Thursday, 1 October 2015

Woyzeck by Georg Büchner

Woyzeck is a play by German playwright Georg Büchner (1813-1837).

It is a simple story of a a soldier, Franz Woyzeck. He loses his sanity due to cruel treatment he receives from his captain and a doctor. The Doctor uses him for deranged experiments, like making only eat peas for three months. Woyzeck has an unmarried relationship with a woman named Marie, and they have child together. When he discovers that Marie is cheating on him with another man, this is the final humiliation. Woyzeck kills her and then apparently drowns. Whether he killed himself or it was an accident is left to interpretation.

The play was unfinished at the author's death and is in a very fragmentary state.  Scenes begin and end abruptly, and their order in which they are supposed to be is very uncertain. Matters weren't helped much by the difficulty in deciphering Büchner's handwriting and the physical decay of the original manuscript.

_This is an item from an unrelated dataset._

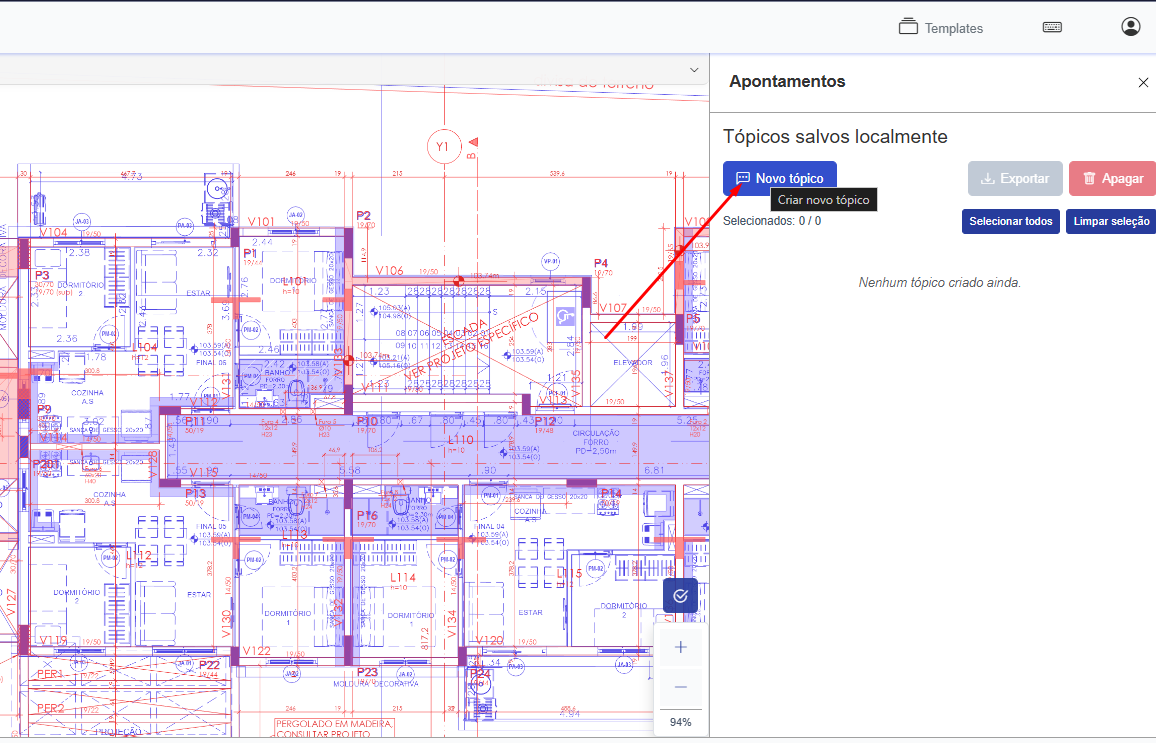The height and width of the screenshot is (743, 1156).
Task: Click Limpar seleção
Action: click(1111, 221)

What does emerge through the murk is however a work that is far ahead of it's time. This is one of the first works of fiction to look at the psychological and especially social causes of crime.
Woyzeck's insanity and murder is for Büchner the product of the soldier's awful treatment by his social superiors.

There is of course a strong criticism of class society implicit in this. Woyzeck is the ordinary proletarian, who is in the end a victim of an unequal society.

The portrait of the Doctor, and his truly sickening experiments, is an early warning against the potential for medicine and science to have a dehumanizing effect. A portrayal of the very forces that would later produce Mengele.

There is an truly excellent operatic adaptation by Alban Berg, called Wozzeck. It is one of the true masterpieces of modernist music.

Woyzeck is a truly great play, astounding in it's psychological depth and prophetic in it's social criticism. It is unfinished, but it accomplishes more than most finished plays do.